This report contains 3 randomized control trial evaluations of non-government job training programs that partner with local employers to give their participants a pipeline to a stable, well-paying job.
It's guided by a central research question: do mature sector-focused programs result in significant labor market gains for low-income disadvantaged workers and job seekers?
Per Scholas is a social venture in New York City that combines a training program with efforts to refurbish and recycle “end of life” computers and distribute them to low-income people through partnerships with nonprofits, schools and community colleges.

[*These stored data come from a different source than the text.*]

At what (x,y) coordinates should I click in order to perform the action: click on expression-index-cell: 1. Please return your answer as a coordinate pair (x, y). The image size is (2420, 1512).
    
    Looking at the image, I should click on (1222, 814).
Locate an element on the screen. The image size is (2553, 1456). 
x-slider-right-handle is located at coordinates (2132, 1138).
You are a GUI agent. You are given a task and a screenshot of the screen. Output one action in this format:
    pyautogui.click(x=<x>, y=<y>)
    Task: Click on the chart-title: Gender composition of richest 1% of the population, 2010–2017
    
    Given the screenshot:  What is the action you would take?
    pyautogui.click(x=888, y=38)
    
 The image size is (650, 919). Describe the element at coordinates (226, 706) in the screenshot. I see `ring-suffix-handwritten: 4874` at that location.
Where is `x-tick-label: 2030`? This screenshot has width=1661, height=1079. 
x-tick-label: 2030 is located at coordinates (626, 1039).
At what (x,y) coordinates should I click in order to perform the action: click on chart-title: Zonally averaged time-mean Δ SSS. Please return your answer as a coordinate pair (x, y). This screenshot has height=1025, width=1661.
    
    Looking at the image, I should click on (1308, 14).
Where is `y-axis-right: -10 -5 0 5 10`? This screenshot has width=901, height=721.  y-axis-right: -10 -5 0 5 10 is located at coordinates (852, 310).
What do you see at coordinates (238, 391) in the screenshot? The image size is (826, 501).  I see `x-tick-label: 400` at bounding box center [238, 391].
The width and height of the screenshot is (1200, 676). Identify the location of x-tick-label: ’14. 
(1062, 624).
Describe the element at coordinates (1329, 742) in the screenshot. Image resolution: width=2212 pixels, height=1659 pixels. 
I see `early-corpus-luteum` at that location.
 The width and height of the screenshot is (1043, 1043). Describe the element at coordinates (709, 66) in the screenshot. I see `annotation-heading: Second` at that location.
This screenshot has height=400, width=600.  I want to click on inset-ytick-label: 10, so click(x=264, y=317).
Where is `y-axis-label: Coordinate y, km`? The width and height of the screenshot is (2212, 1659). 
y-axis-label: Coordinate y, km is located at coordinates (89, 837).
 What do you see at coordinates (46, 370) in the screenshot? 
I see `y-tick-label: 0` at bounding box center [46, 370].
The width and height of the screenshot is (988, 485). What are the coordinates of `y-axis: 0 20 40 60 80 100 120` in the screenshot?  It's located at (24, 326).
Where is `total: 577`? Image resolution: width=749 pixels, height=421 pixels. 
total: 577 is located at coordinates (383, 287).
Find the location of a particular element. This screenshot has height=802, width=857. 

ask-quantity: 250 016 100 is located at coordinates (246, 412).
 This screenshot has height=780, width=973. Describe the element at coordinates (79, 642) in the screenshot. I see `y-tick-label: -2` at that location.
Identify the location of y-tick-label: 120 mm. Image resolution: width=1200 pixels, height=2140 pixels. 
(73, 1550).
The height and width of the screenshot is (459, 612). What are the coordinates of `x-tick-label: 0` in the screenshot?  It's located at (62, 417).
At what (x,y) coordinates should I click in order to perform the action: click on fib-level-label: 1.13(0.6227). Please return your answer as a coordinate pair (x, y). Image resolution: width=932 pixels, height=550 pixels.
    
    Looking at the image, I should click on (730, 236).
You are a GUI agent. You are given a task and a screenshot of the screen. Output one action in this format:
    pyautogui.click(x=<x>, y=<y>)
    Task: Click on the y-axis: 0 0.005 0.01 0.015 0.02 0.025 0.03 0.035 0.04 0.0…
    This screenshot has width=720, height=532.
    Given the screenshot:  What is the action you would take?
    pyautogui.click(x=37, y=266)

Wisconsin Regional Training Partnership (WRTP) is an association of employers and unions that seeks to retain and attract high-wage jobs in Milwaukee and create career opportunities for low-income and unemployed community residents. WRTP develops training programs (generally lasting between two and eight weeks) in response to specific employers’ requests or to clearly identified labor market needs.
Jewish Vocational Service–Boston (JVS–Boston) is a community-based nonprofit that has provided workforce development services for more than 70 years, including operating one of three One-Stop Career Centers (One-Stops) funded by the Workforce Investment Act (WIA) in the Boston area. The organization aims to serve a diverse range of Boston’s disadvantaged populations, including refugees, immigrants and welfare recipients. Its training programs in medical billing and accounting were included in the study.
This evaluation is featured on Eval Hub’s “Evidence Says" infographic on work-based learning, a product part of a larger series that highlights the best, most rigorous evaluations of various topics in the workforce development field.